最後に見たのは、俺を見送ってくれる一人の少女であり、決して、ロボットではなかった。

こうして、俺の旅は、終わったのだから……

「所有者様……いなくなってしまいましたか…………ぐす……ぐす……うえぇぇぇぇん!」


 終わった何もかもが……ほとんどの生き物は、戦いが終わってよかったと思うだろう。一つの種族……魔族を除いては。

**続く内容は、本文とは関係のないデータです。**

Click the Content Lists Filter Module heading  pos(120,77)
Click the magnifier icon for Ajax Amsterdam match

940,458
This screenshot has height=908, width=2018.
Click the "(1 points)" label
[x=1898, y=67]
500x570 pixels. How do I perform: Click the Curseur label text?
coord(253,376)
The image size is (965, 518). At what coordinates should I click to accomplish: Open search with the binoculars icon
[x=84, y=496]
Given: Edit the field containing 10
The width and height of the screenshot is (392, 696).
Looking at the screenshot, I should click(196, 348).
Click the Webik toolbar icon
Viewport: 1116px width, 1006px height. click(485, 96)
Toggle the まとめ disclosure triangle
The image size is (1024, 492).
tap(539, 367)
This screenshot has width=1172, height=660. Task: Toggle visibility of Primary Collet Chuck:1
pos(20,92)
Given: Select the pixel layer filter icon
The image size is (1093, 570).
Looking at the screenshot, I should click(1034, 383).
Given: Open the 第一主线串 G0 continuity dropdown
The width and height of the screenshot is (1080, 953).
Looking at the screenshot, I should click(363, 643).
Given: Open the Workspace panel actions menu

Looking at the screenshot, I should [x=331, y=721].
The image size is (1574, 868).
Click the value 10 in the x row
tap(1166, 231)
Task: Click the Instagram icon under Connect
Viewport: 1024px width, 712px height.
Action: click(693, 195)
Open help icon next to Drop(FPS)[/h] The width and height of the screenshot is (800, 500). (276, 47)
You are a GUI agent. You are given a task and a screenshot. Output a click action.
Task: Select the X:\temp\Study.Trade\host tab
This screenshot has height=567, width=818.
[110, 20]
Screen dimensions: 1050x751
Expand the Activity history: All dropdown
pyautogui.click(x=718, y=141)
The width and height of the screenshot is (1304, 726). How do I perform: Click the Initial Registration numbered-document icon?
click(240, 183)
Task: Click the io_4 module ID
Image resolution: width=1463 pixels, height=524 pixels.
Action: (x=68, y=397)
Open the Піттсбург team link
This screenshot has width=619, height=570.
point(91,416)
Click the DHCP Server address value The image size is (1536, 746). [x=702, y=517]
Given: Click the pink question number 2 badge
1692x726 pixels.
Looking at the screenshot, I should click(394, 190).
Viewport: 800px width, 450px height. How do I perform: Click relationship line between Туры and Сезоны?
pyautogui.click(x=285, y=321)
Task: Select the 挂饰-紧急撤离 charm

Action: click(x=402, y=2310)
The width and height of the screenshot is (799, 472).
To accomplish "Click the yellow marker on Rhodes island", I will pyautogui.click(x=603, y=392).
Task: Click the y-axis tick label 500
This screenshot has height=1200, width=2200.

「……なんでかな。私は、みんなが仲良くなれるようになればよかったのに、気が付いたら、呪いや恨みを振りまいて……バカみたい……」

一つの種族が繁栄を終え、それ以外の種族が、繁栄を再開する。私はすべてを救えなかった。自分と魔王様が、唯一の悪となり、死ぬことで、自分の種族を守ろうとしたが、残ったのは、迫害に差別。私は、何も残せなかった。

『たく……アンタは自分の事に後悔をしない女じゃなかったの?魔雁(まかり)エリーゼ』

瓦礫の下で、瀕死状態の私に話しかけてくる声……亡霊とかではなく、恐らく、私が殺してしまった、最初で最後の人間で、親友が残した魔法。もしくは走馬灯。

だから、声は聞こえても、姿は見えない。

「ようやく私が死ぬのよ……ジャンヌ、嬉しいんじゃない、貴方を殺した魔族の幹部が死ぬのだもの……」

『……親友の死を喜べる外道がどこにいる。それにエリーゼだって、シンスケと同じ転生者だろう……死なないよ。お前は、戻るだけ』

「戻る?親友を殺した私が?地獄の間違いよ」

『……アンタ、そこまで自分のしたことに後悔する様な愁傷な性格だったかしら?』

ジャンヌの声は、私の、脳内に直接嫌味を言ってくる。走馬灯の中でも最後まで生意気な走馬灯に少し安心感を覚え、私は、苦笑いをしてしまう。

「違うわね……けど、貴方に会って直接謝りたかった……助けられなかった、全種族にも謝りたい。私の指示で死んだ魔族にも、私の指示で死んだ人間にも」

私は救えなかった。何もかもを……救うと言ってやっていたのは、ただの虐殺。

こんな私に幸せがあっていい筈がない。私に訪れるべきは、恨みや呪い。そう思っていたが、私の周りに温かい光が現れ、私は、一人その光に包まれ始めた。

「……はん、本当に帰るのか。笑っちゃうわ」

『うれしくないの?』

「三年前、この世界に転生したての頃なら、喜んでいたかもね……今は、謝りたい気分。ジャンヌにも、そして、光の勇者……シンスケにも」

『シンスケには絶対エリーゼじゃ、謝れないわよ……ふふふ』

ジャンヌの声は、笑う。

おかしそうに、確かにそうかもしれない。私は、アイツが嫌い。

……いいや、本当は……だったけれど、自分の気持ちに嘘をついているだけ。

けれど敵対していたし、そんな気持ち忘れようとしていた。歪んでいて、歪で気味の悪い私の本当の気持ち……けれど今なら……今だけなら認められた。

「ジャンヌ……アンタには怒られるかもしれないわね」

『怒らないわよ、バカ。むしろ私の代わりに頑張りなさい』

「アンタは、変わらないわね……バカ」

こうして、私は、光に完全に包まれ意識を失った。